Orang Surabaya juga sering
mengucapkan kata "titip" secara /tetep/, dengan i diucapkan seperti
/e/ dalam kata "edan"; dan kata "tutup" secara /totop/
dengan u diucapkan seperti /o/ dalam kata "soto".
Beberapa kosa kata khas
Suroboyoan:
"Pongor, Gibeng, Santap,
Waso (istilah untuk Pukul atau Hantam);
"kathuken" berarti
"kedinginan" (bahasa Jawa standar: kademen);
"gurung" berarti
"belum" (bahasa Jawa standar: durung);
"gudhuk" berarti
"bukan" (bahasa Jawa standar: dudu);
"deleh" berarti
"taruh/letak" (delehen=letakkan) (bahasa Jawa standar: dekek);
"kek" berarti
"beri" (kek'ono=berilah) (bahasa Jawa standar: wenehi);
"ae" berarti
"saja" (bahasa Jawa standar: wae);
"gak" berarti
"tidak" (bahasa Jawa standar: ora);
"arek" berarti
"anak" (bahasa Jawa standar: bocah);
"kate/kape" berarti
"akan" (bahasa Jawa standar: arep);
"lapo" berarti
"sedang apa" atau "ngapain" (bahasa Jawa standar: ngopo);
"opo'o" berarti
"mengapa" (bahasa Jawa standar: kenopo);
"soale" berarti
"karena" (bahasa Jawa standar: kerono);
"atik" (diucapkan
"atek") berarti "pakai" atau "boleh" (khusus
dalam kalimat"gak atik!" yang artinya "tidak boleh");
"longor/peleh" berarti
"tolol" (bahasa Jawa standar: goblok/ndhableg);
"cek" ("e"
diucapkan seperti kata "sore") berarti "agar/supaya"

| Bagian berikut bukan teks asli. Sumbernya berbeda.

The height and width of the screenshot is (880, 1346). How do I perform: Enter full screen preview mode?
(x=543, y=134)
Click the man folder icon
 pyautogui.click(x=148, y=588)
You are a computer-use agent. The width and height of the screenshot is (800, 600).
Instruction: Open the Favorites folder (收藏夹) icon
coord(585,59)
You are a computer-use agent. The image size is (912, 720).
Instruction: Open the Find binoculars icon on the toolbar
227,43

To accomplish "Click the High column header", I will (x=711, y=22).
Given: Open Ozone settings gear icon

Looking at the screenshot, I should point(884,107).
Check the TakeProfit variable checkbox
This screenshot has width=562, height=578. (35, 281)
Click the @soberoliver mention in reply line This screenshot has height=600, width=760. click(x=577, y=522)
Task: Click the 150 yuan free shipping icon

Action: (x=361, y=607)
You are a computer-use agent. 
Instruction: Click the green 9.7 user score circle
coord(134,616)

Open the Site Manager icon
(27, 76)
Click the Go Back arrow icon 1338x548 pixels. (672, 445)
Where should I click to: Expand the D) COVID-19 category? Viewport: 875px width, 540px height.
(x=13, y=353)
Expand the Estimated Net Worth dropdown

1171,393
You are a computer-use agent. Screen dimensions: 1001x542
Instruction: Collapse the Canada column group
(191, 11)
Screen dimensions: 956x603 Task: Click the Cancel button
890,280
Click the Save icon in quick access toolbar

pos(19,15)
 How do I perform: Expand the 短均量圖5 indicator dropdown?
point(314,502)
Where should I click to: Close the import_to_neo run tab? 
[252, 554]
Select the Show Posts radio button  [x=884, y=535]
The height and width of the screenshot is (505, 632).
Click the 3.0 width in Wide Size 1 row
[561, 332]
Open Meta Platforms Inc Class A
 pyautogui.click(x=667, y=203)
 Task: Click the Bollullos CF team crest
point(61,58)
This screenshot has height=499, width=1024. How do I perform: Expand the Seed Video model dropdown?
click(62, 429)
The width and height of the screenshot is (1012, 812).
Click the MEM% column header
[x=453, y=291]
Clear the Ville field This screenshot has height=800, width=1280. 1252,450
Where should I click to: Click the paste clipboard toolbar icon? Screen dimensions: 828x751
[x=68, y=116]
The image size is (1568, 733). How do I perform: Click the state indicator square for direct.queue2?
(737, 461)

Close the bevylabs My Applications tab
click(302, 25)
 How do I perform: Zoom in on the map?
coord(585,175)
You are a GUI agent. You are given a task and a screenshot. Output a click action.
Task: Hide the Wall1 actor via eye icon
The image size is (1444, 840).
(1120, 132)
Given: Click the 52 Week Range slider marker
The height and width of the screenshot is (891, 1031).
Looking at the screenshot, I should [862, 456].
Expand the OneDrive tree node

(bahasa Jawa standar: ben/supados);
"gocik" berarti
"takut/pengecut" (bahasa Jawa standar: jireh);
"mbadok" berarti
"makan" (sangat kasar) (bahasa Jawa standar: mangan);
"ciamik soro/mantab
jaya" berarti "enak luar biasa" (bahasa Jawa standar: enak
pol/enak banget);
"rusuh" berarti
"kotor" (bahasa Jawa standar: reged);
"gae" berarti
"pakai/untuk/buat" (bahasa Jawa standar: pakai/untuk=kanggo,
buat=gawe);
"andhok" berarti
"makan di tempat selain rumah" (misal warung);
"cangkruk" berarti
"nongkrong";
"babah" berarti
"biar/masa bodoh";
"matek" berarti
"mati" (bahasa Jawa standar: mati);
"sampek/sampik" berarti
"sampai" (bahasa Jawa standar: nganti);
"barekan" berarti
"lagipula";
"masiyo" berarti
"walaupun";
"nang/nak" berarti
"ke" atau terkadang juga "di" (bahasa Jawa standar:
menyang);
"mari" berarti
"selesai";(bahasa Jawa standar: rampung); acapkali dituturkan sebagai
kesatuan dalam pertanyaan "wis mari tah?" yang berarti "sudah
selesai kah?"
Pengertian ini sangat berbeda
dengan "mari" dalam Bahasa Jawa Standar. Selain petutur Dialek
Suroboyoan, "mari" berarti "sembuh"
"mene" berarti
"besok" (bahasa Jawa standar: sesuk);
"maeng" berarti tadi.
"koen" (diucapkan
"kon") berarti "kamu" (bahasa Jawa standar: kowe).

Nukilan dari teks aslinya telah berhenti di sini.